The language support is based on the intersection of the languages that have low word errors rates in the transcribers, as well as officially supported by LLM/TTS (like gpt4.1, eleven labs etc).
We've seen the models' quality improve consistently over the last 6 months, in all languages we tested, and now the error rates are getting really low.
Right - I think it would be appreciated by your users if you at the very least made it clear from the outset how well different languages are supported and what degree of testing you have done.
Certainly if your product were to mis-teach me important details, and I were to then find out that you had spent less time testing than I had spent learning, I would be quite angry.
Awesome, I was going back and forth with LLMs trying to keep a conversation up. You guys managed to channel those process, I think I will love this app!
I'll try it, but that seems pricy compared to a Duolingo subscription.
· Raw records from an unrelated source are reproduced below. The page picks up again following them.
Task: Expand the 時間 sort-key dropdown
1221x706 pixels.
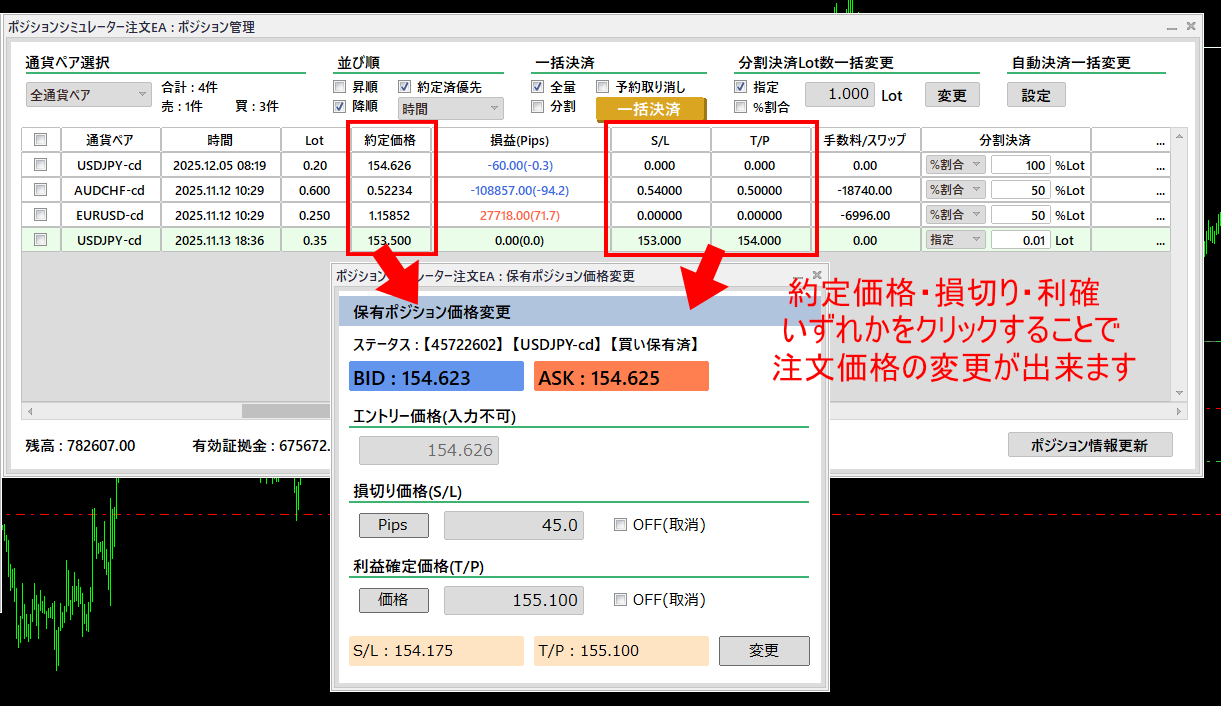Action: pyautogui.click(x=451, y=108)
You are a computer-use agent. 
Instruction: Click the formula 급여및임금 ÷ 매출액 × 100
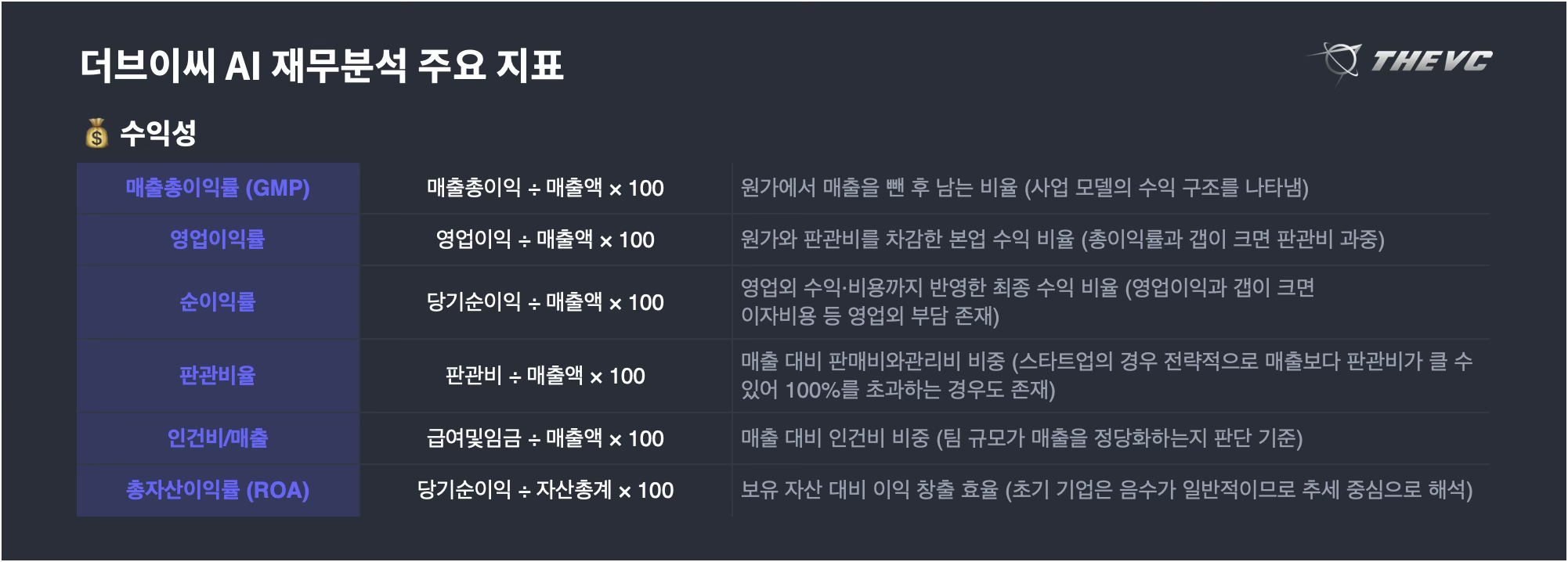tap(545, 438)

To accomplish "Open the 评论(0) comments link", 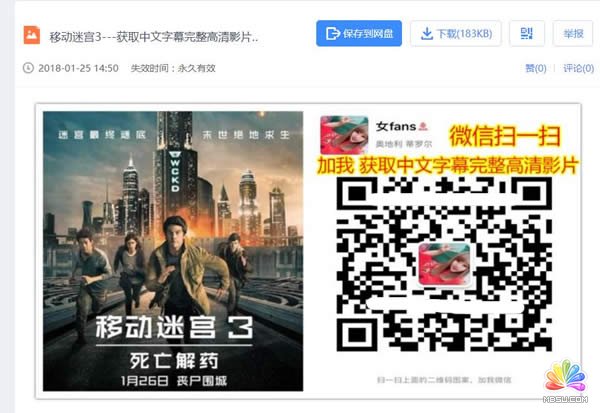I will [578, 69].
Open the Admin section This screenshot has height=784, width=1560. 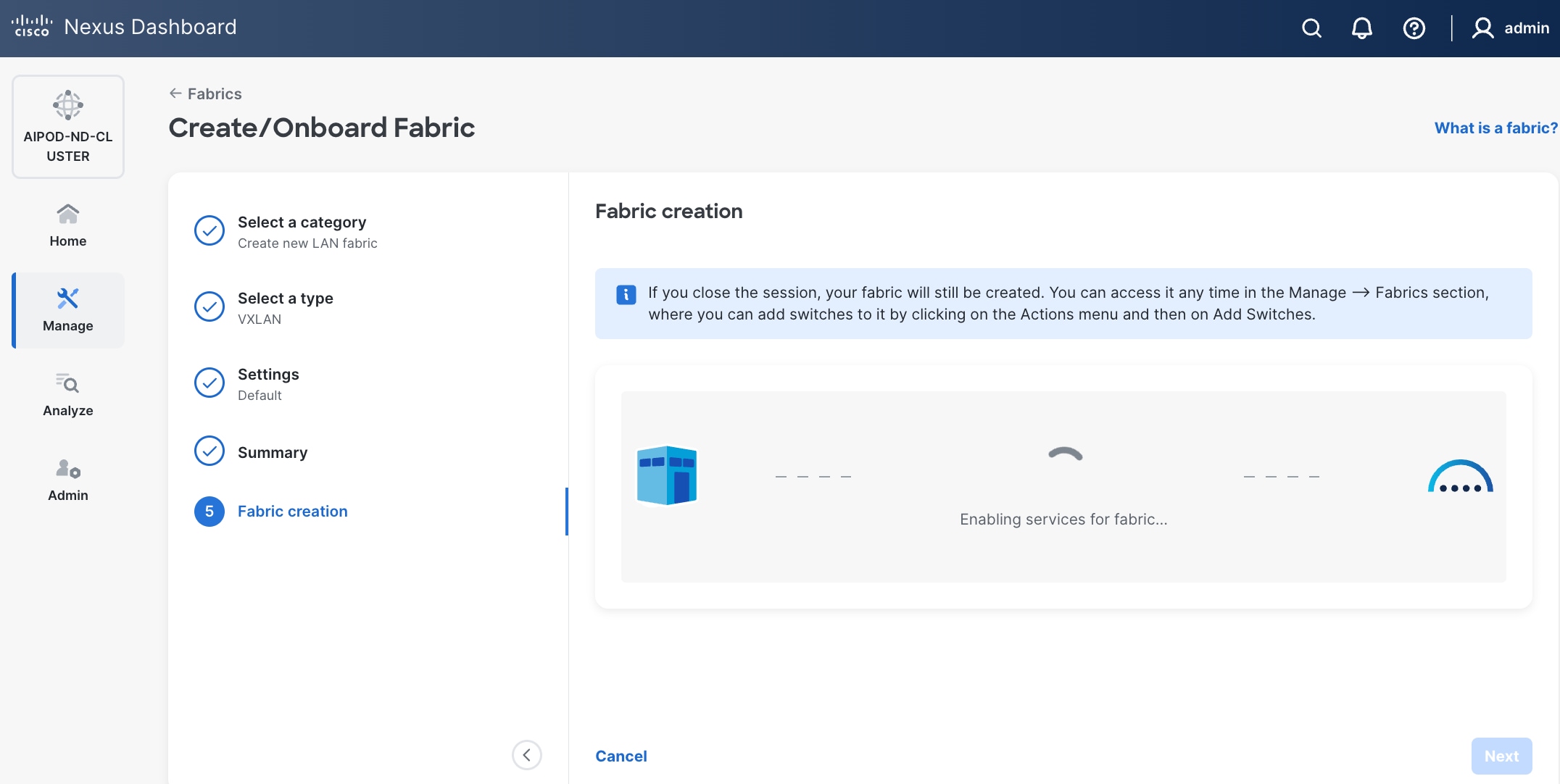(x=67, y=479)
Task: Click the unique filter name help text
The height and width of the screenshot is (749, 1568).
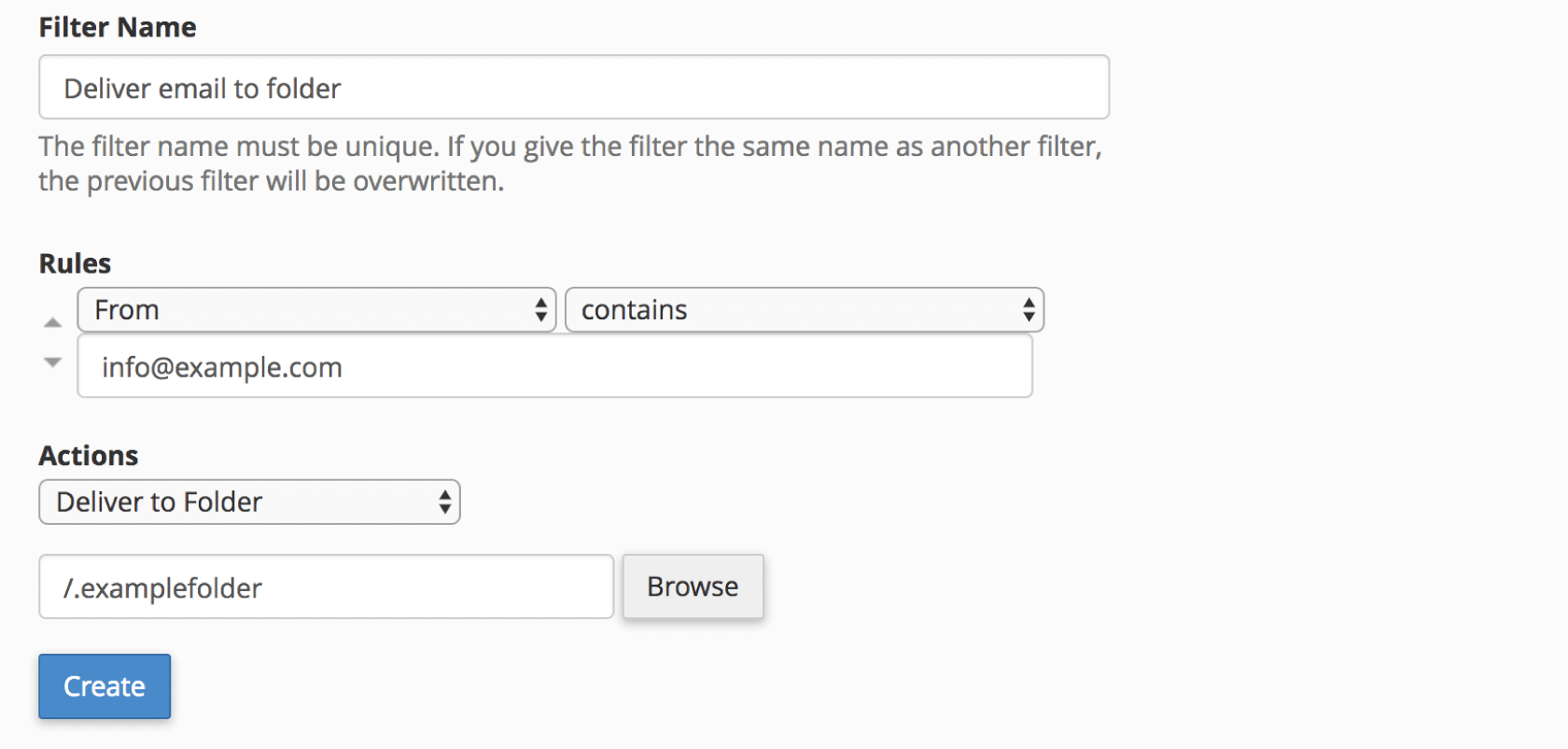Action: (x=569, y=147)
And while I understand that they are different, will your average lead know that?
how're you handling latency on turn overlaps : buffered stream with early intent cutoff or full duplex with partial decoding?
We transcribe after 400ms of silence in 200ms chunks. 3 voice chunks (VAD) automatically interrupts, unless it's a back channel like "yeah" or "right" or something like that.
Whisper can transcribe in <100ms.
We then wait for the turn detection model, LLM, and tts to trigger a streamed response back to eh client.
This s super interesting! i have been wanting to learn other languages, but it i have been unsatisfied with most mainstream solutions. From what i have seen and for the price, i could see myself giving this a shot!